In einer Live-Sendung zur Tragödie in Texas auf der rechtsextremen Website Info Wars des Verschwörungsunternehmers Alex Jones , ging es zu großen Teile um genau dieses Narrativ. Immer wieder wurden Bilder von unschuldigen Personen eingeblendet, von denen behauptet wurde, sie seien der Täter. Immer wieder zoomte Jones ganz nah an die verschiedenen Gesichter. Jones und sein Co-Host Owen Shroyer, ebenfalls ein reichweitenstarker rechtsextremer Verschwörungsideologe, kamen so richtig in Fahrt und machten ihrer Verachtung gegenüber Transpersonen Luft. Shroyer sagte, das Massaker sei das Resultat einer „gottlose Gesellschaft und der New World Order“. Jones macht die angeblich offenen Grenzen verantwortlich.
Doch auch in vermeintlich seriösere Kreise ist diese Diffamierung unschuldiger junger Transpersonen gelangt. So postete etwa der rechtsextreme loyale Trump-Fan Paul Gosar, US-Kongressabgeordneter für die Republikaner, transfeindliche Desinformation. Er schrieb, dass der mutmaßliche Amokläufer der Uvalde-Schule ein „transsexueller linker illegaler Ausländer“ sei. Rund zwei Stunden nach Veröffentlichung löschte er den Tweet.

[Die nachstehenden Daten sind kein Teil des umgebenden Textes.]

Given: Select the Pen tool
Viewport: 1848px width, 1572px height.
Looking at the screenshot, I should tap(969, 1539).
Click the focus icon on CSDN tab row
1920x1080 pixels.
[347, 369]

Während dessen scheinen die betroffenen Personen schockiert darüber zu sein, in welchem Zusammenhang nun ihre Bilder verwendet werden. Einige versuchen über verschiedene Plattformen darüber aufzuklären, dass sie nichts mit dem Schützen zu tun haben.
Doch die vereinte Rechte nutzt die furchtbare Tragödie nicht nur dazu, ihr transfeindliches Framing voranzutreiben, sondern auch noch um Rassismus zu verbreiten, da der mutmaßliche Täter einen hispanischen Namen trägt.
Transfeindliche und rassistische Narrative sind mittlerweile auch in Deutschland angekommen. So verbreite etwa das rechtsextreme Compact-Magazin auf seinem Telegram-Kanal das Bild einer vermeintlichen Transperson und behauptet, es handele sich dabei um den Texas-Täter (bei Nennung seines vollen Namens).
Die Morde an der Grundschule in Uvalde sind furchtbar. Man mag sich nicht ausmalen, was die Angehörigen der Opfer gerade durchmachen. Die Tat darf nicht für transfeindliche und rassistische Agenda von rechtsextremen Trollen und Propagandist:innen missbraucht werden.